がん終末期は、緩和ケアに対応した施設選びが必須
痛みやつらさを和らげる緩和ケアを、病院とほぼ同じように最期まで行うことができる施設は限られている現状があります。
緩和ケアでは、痛みやつらさを緩和するために医療系麻薬を使用することがあります
が、この医療系麻薬の使用が施設によって問題になることがあります。
医療系麻薬を使うときには、基本的には決まった時間に定期的に使いつつ、急な痛みやつらさに対しては追加で使う使い方が一般的です。急な症状は、いつ出てくるかわからないため、急性の症状に応じて使う医療系麻薬は、24時間いつでも使える必要があります。

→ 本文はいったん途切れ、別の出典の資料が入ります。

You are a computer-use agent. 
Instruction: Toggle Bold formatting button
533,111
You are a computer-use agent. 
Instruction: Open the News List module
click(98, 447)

ところが施設によっては、夜間には医療系麻薬を使えないという問題が出てくることがあります。施設での医療系麻薬の管理は、主に看護師が行うことが多いのですが、夜間は看護師が常駐していない施設が多いためです。
本来は、本人に処方されている医療系麻薬を介護士のサポートで内服することは問題ないのですが、管理上の観点から、施設を運営する法人の方針によって禁止しているところが多いのが現状です。
夜間の急な対応として医療系麻薬が使えないことは、緩和ケアにおいて大きな問題になりますが、運営する施設がその重要性を把握していないことがあるのも事実です。実際に、私の患者さんの中でも、「医療系麻薬が使える」ということで施設に入居したものの、夜間は使えないということが入居後になって発覚し、家族が医療系麻薬を飲ませるために、夜間に施設に通わざるを得ないケースがありました。
また、医療系麻薬は、飲み薬が飲めなくなったら貼り薬に変えるのですが、貼り薬だけでは緩和できない場合には、注射の薬が必要になります。その対応についても、先述のように、法人の方針によって、施設の中では制限がかかることがあります。
こうしたことから、がん終末期で最期まで施設で過ごしたいと思った場合には、緩和ケアに最期まで十分に対応した施設に入居する必要があります。
「看護師がいるから何かあっても安心」と安易に考えず、具体的に何をどこまでしてもらえるのか、確認することが大事です。
もしがん末期の施設選びに迷ったら、「医療系麻薬が夜間も使えるかどうか」「薬が飲めなくなった時に注射ができるかどうか」、そして「最期までその施設にいられるのかどうか」を施設側に確認してみましょう。がん終末期で最期まで施設で過ごしたいと思ったら、その3点が欠かせないポイントになります。